◆ **Assigned task**
Transcribe the complete listing exactly.

··· Data for processing

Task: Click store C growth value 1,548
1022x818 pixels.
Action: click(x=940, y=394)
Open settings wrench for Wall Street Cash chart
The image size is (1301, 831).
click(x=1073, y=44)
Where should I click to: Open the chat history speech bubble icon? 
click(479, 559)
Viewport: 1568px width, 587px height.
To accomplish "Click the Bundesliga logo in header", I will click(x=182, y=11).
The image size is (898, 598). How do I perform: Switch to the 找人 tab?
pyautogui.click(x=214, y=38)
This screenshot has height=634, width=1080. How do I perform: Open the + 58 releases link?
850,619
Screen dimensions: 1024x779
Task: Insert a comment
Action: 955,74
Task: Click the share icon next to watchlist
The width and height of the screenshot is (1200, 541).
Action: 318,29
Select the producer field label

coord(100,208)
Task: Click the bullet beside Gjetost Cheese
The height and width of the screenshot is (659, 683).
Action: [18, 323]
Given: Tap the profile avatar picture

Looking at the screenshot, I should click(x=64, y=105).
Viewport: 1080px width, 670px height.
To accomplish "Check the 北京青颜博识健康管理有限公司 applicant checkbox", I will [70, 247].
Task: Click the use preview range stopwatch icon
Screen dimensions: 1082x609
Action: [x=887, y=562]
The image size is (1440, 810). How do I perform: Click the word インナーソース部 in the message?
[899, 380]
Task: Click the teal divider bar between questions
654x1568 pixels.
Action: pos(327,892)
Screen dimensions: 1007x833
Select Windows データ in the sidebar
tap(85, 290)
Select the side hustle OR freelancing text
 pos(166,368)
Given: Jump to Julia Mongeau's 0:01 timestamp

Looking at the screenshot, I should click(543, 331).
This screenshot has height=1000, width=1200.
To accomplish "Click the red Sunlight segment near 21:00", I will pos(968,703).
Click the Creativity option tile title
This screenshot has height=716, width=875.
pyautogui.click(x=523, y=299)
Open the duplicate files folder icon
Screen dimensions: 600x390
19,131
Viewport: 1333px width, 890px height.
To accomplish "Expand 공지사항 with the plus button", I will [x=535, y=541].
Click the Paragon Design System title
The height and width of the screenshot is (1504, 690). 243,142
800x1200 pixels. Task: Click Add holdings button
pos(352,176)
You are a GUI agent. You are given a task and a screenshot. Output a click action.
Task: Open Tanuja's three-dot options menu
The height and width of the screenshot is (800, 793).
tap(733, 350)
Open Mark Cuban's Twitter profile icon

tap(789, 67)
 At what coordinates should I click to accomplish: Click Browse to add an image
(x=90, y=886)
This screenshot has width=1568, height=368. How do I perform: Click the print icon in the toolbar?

······

◆ **Task output**
Task: Click store C growth value 1,548
1022x818 pixels.
Action: click(x=940, y=394)
Open settings wrench for Wall Street Cash chart
The image size is (1301, 831).
click(x=1073, y=44)
Where should I click to: Open the chat history speech bubble icon? 
click(479, 559)
Viewport: 1568px width, 587px height.
To accomplish "Click the Bundesliga logo in header", I will click(x=182, y=11).
The image size is (898, 598). How do I perform: Switch to the 找人 tab?
pyautogui.click(x=214, y=38)
This screenshot has height=634, width=1080. How do I perform: Open the + 58 releases link?
850,619
Screen dimensions: 1024x779
Task: Insert a comment
Action: 955,74
Task: Click the share icon next to watchlist
The width and height of the screenshot is (1200, 541).
Action: 318,29
Select the producer field label

coord(100,208)
Task: Click the bullet beside Gjetost Cheese
The height and width of the screenshot is (659, 683).
Action: [18, 323]
Given: Tap the profile avatar picture

Looking at the screenshot, I should click(x=64, y=105).
Viewport: 1080px width, 670px height.
To accomplish "Check the 北京青颜博识健康管理有限公司 applicant checkbox", I will [70, 247].
Task: Click the use preview range stopwatch icon
Screen dimensions: 1082x609
Action: [x=887, y=562]
The image size is (1440, 810). How do I perform: Click the word インナーソース部 in the message?
[899, 380]
Task: Click the teal divider bar between questions
654x1568 pixels.
Action: pos(327,892)
Screen dimensions: 1007x833
Select Windows データ in the sidebar
tap(85, 290)
Select the side hustle OR freelancing text
 pos(166,368)
Given: Jump to Julia Mongeau's 0:01 timestamp

Looking at the screenshot, I should click(543, 331).
This screenshot has height=1000, width=1200.
To accomplish "Click the red Sunlight segment near 21:00", I will pos(968,703).
Click the Creativity option tile title
This screenshot has height=716, width=875.
pyautogui.click(x=523, y=299)
Open the duplicate files folder icon
Screen dimensions: 600x390
19,131
Viewport: 1333px width, 890px height.
To accomplish "Expand 공지사항 with the plus button", I will [x=535, y=541].
Click the Paragon Design System title
The height and width of the screenshot is (1504, 690). 243,142
800x1200 pixels. Task: Click Add holdings button
pos(352,176)
You are a GUI agent. You are given a task and a screenshot. Output a click action.
Task: Open Tanuja's three-dot options menu
The height and width of the screenshot is (800, 793).
tap(733, 350)
Open Mark Cuban's Twitter profile icon

tap(789, 67)
 At what coordinates should I click to accomplish: Click Browse to add an image
(x=90, y=886)
This screenshot has width=1568, height=368. How do I perform: Click the print icon in the toolbar?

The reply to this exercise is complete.